Sumber:

Berkenaan dengan kewenangan untuk melaksanakan pelayanan
masyarakat, Pasal 22 Peraturan Pemerintah Nomor 19 Tahun 2008 merincikan
beberapa tugas camat sebagai berikut:
a. melakukan perencanaan kegiatan
pelayanan kepada masyarakat di kecamatan;
b. melakukan percepatan pencapaian standar pelayanan minimal di
wilayahnya;
c. melakukan pembinaan dan pengawasan terhadap
pelaksanaan pelayanan kepada masyarakat di kecamatan;
d. melakukan evaluasi terhadap pelaksanaan pelayanan kepada masyarakat
di wilayah kecamatan;
e. melaporkan pelaksanaan kegiatan pelayanan kepada masyarakat di
wilayah kecamatan kepada Bupati atau Walikota.
Peraturan Pemerintah Nomor 19 tahun 2008 tentang
Kecamatan, pada Pasal 15 ayat (1)
menetapkan tugas umum pemerintahan yang diselenggarakan Camat dan ayat (2)
menetapkan kewenangan delegatif yang diperoleh dari pelimpahan sebagian
kewenangan Bupati/Walikota untuk menangani sebagian urusan otonomi daerah.
Tugas umum pemerintahan yang dimaksud dalam Pasal 126
ayat (3) UU Nomor 32 Tahun 2004 berbeda maknanya dengan urusan pemerintahan
umum sebagaimana dimaksud pada UU Nomor 5 Tahun 1974. Menurut Pasal 1 huruf (j)

Kumpulan Data:

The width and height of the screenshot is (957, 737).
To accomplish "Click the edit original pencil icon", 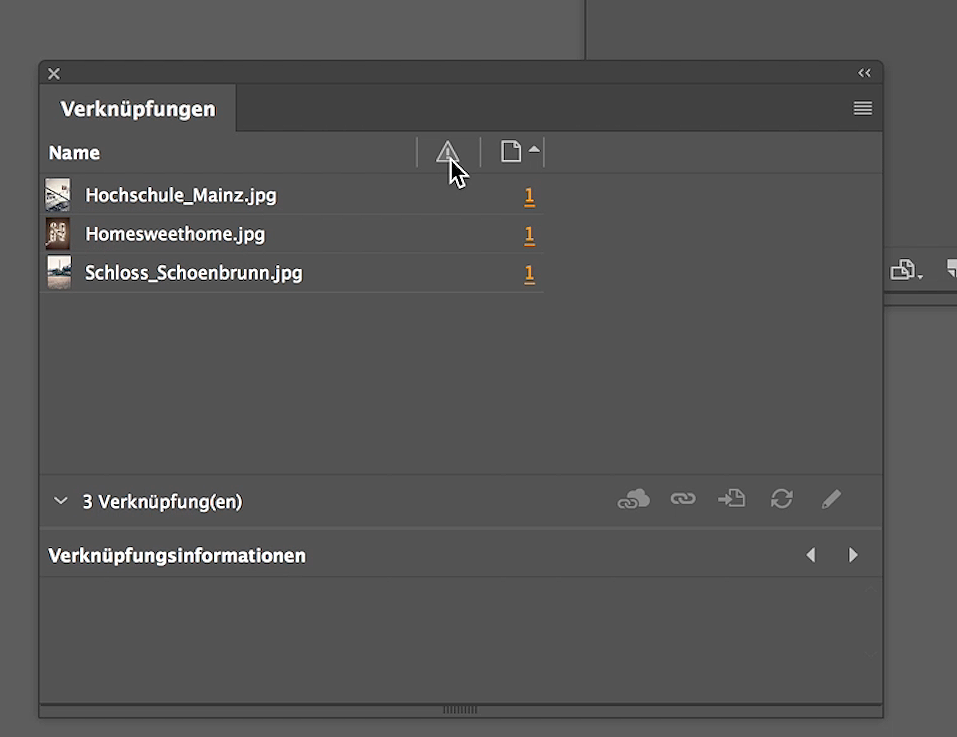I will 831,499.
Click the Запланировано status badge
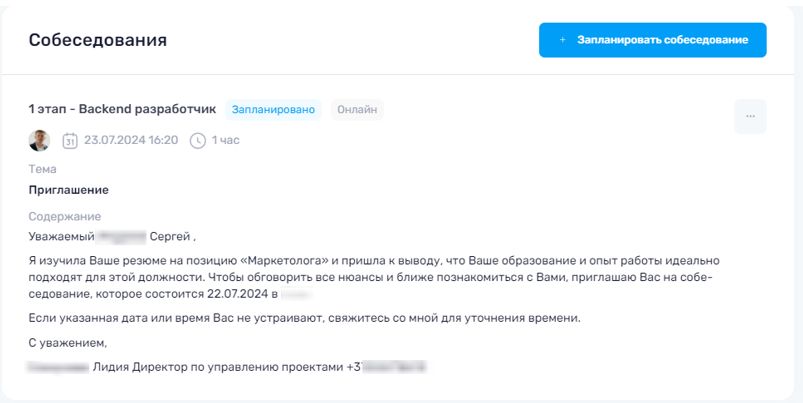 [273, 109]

--

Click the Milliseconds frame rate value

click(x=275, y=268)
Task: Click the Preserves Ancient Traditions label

Soal Latihan:
• A. Ambil dari teks tentang tugas camat bagian yang dimulai dengan "Peraturan Pemerintah Nomor 19 tahun 2008 tentang" dan berlanjut sampai "dan ayat (2)", tanpa mengubah satu kata pun.
• B. Terjemahkan ke dalam bahasa Inggris kalimat dari teks tentang tugas camat ini: "Tugas umum pemerintahan yang dimaksud dalam Pasal 126 ayat (3) UU Nomor 32 Tahun 2004 berbeda maknanya dengan urusan pemerintahan umum sebagaimana dimaksud pada UU Nomor 5 Tahun 1974."
• C. Teruskan teks tentang tugas camat mulai dari titik teks itu terhenti.
Data di atas tidak berperan dalam latihan ini.

Jawaban Tiap Soal:
• A.
Peraturan Pemerintah Nomor 19 tahun 2008 tentang
Kecamatan, pada Pasal 15 ayat (1)
menetapkan tugas umum pemerintahan yang diselenggarakan Camat dan ayat (2)

• B. The general governmental duties referred to in Article 126 paragraph (3) of Law Number 32 of 2004 differ in meaning from general governmental affairs as referred to in Law Number 5 of 1974.

• C.
UU Nomor 5 Tahun
1974, yang dimaksud
dengan urusan pemerintahan
umum adalah: “urusan pemerintahan
yang meliputi bidang-bidang
ketentraman dan ketertiban,
politik, koordinasi, pengawasan dan urusan pemerintahan lainnya yang tidak termasuk
dalam tugas sesuatu
Instansi dan tidak
termasuk urusan rumah tangga
Daerah”. Urusan pemerintahan
umum ini diselenggarakan oleh
setiap kepala wilayah pada setiap
tingkatan - sebagai wakil pemerintah
pusat di daerah dalam rangka melaksanakan asas dekonsentrasi.
Tugas umum
pemerintahan yang diselenggarakan oleh
Camat tidak imaksudkan sebagai
pengganti urusan pemerintahan umum, karena Camat bukan agi sebagai
kepala wilayah. Selain
itu, intinya juga
berbeda. Tugas umum pemerintahan sebagai
kewenangan atributif mencakup
tiga jenis kewenangan yakni kewenangan
melakukan koordinasi yang
meliputi lima bidang
kegiatan, kewenangan
melakukan pembinaan serta
kewenangan melaksanakan pelayanan kepada masyarakat. Kewenangan
koordinasi dan pembinaan merupakan bentuk pelayanan secara
tidak langsung (indirect
services), karena yang
dilayani adalah entitas pemerintahan
lainnya sebagai pengguna
(users), meskipun pengguna akhirnya (end
users) tetap masyarakat.
Sedangkan kewenangan pemberian pelayanan kepada
masyarakat, pengguna (users)
maupun pengguna akhirnya (end
users) sama yakni
masyarakat. Jenis pelayanan
ini dapat dikategorikan sebagai pelayanan secara
langsung (direct services).
Secara
filosofis, kecamatan yang dipimpin oleh Camat perlu diperkuat dari aspek sarana prasarana, sistem
administrasi, keuangan dan kewenangan bidang pemerintahan
dalam upaya penyelenggaraan pemerintahan
di kecamatan sebagai ciri
pemerintahan kewilayahan yang memegang
posisi strategis dalam hubungan
dengan pelaksanaan kegiatan
pemerintahan kabupaten/kota yang dipimpin oleh bupati/ walikota.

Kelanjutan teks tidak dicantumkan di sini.